We're now ready to take that integration to a new level. Various parts of AWS will now start to publish messages to an SNS topic to let your application know that a certain type of event has occurred. The first such integration is with Amazon S3, and more specifically, with S3's new Reduced Redundancy Storage option.
You can now configure any of your S3 buckets to publish a message to an SNS topic of your creation (permissions permitting) when S3 detects that it has lost an object that was stored in the bucket using the RRS option.Your application can subscribe to the topic and (when the event is triggered) respond by regenerating the object and storing it back in S3. The message will include the event, a timestamp, the name of the bucket, the object's key and version id, and some internal identifiers.
Let's say that you are using S3 to store an original image and some derived images. You would use the STANDARD storage class for the original image and the REDUCED_REDUNDANCY storage class for the derived images. You would also need to store the information needed to regenerate a derived image from the original image. You could store this in SimpleDB or you could create a naming convention for your S3 object keys and then extract the needed information from the URL.
Consider this image:
It is the original image and would be stored with the STANDARD storage class. Derived images (scaled to a new size in this case) would use a suffix containing the needed information, and would be stored with REDUCED_REDUNDANCY:
A notification would be stored on the faces bucket and routed to a topic such as faces_web_app_errors. Your application need only await events on the topic and respond as follows:
- Confirm the event is of the expected type (s3:ReducedRedundancyLostObject)
- Extract the bucket and key name from the event
- Parse the key name to identify the key of the original object and the transform to be applied
- Fetch the original object
- Apply the transform (image scaling in this case)
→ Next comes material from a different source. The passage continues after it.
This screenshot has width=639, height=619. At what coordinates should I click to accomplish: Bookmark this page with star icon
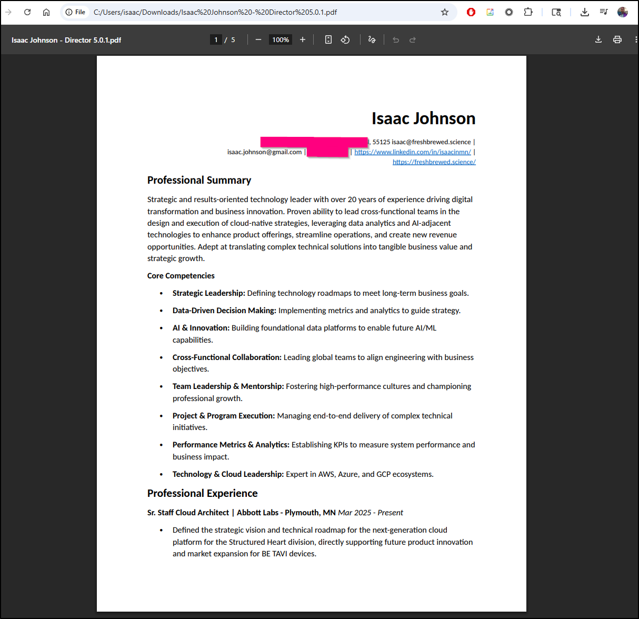click(x=445, y=12)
- Store the derived object in S3 using the REDUCED_REDUNDACY storage class
Over time, we'll wire up additional events (for S3 and for other services) to SNS. You can prepare for this now by creating general purpose event handlers in your application, and by keeping your code properly factored so that it is easy to create an object when needed. For the case listed above, I would think about structuring my application so that the only way to create a derived object is in response to an event. I would then generate synthetic "lost" events and use them to materialized the derived objects for the first time.
-- Jeff;


That's great!
We want EC2 Events next please :)
Regards,
Thomas
http://scalarium.com
Posted by: Thomas | July 15, 2010 at 12:34 AM
I second "EC2 events"! Might save AWS money to get rid of all the pollers out there, too :-)
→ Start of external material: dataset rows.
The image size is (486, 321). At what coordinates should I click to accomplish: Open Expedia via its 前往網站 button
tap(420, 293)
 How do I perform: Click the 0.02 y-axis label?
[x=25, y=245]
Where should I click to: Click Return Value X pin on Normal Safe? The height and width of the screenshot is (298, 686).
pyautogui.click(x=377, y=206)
Other events that would be really useful are an event per dollar spent per instance on bandwidth. Or EBS I/O operations (or even an API to get this information).
Thanks
Posted by: Tim Freeman | July 15, 2010 at 08:28 AM
Jeff, this is a really cool addition to the RRS service.
Can you comment on how soon after an object is really lost the SNS notification will be sent? I'm interested to know if that latency is small enough to practically ignore the possibility that someone else will request the object before I've been notified of its loss.
Posted by: Shlomo Swidler | July 21, 2010 at 03:10 PM
I would like to see a more full-blown events API for S3, along the lines of inotify (http://en.wikipedia.org/wiki/Inotify).
I'd like to know when any object in a given S3 bucket has been added, modified, deleted, etc.
Is this possible aside from polling?
Posted by: Dan Tenenbaum | September 27, 2010 at 10:09 PM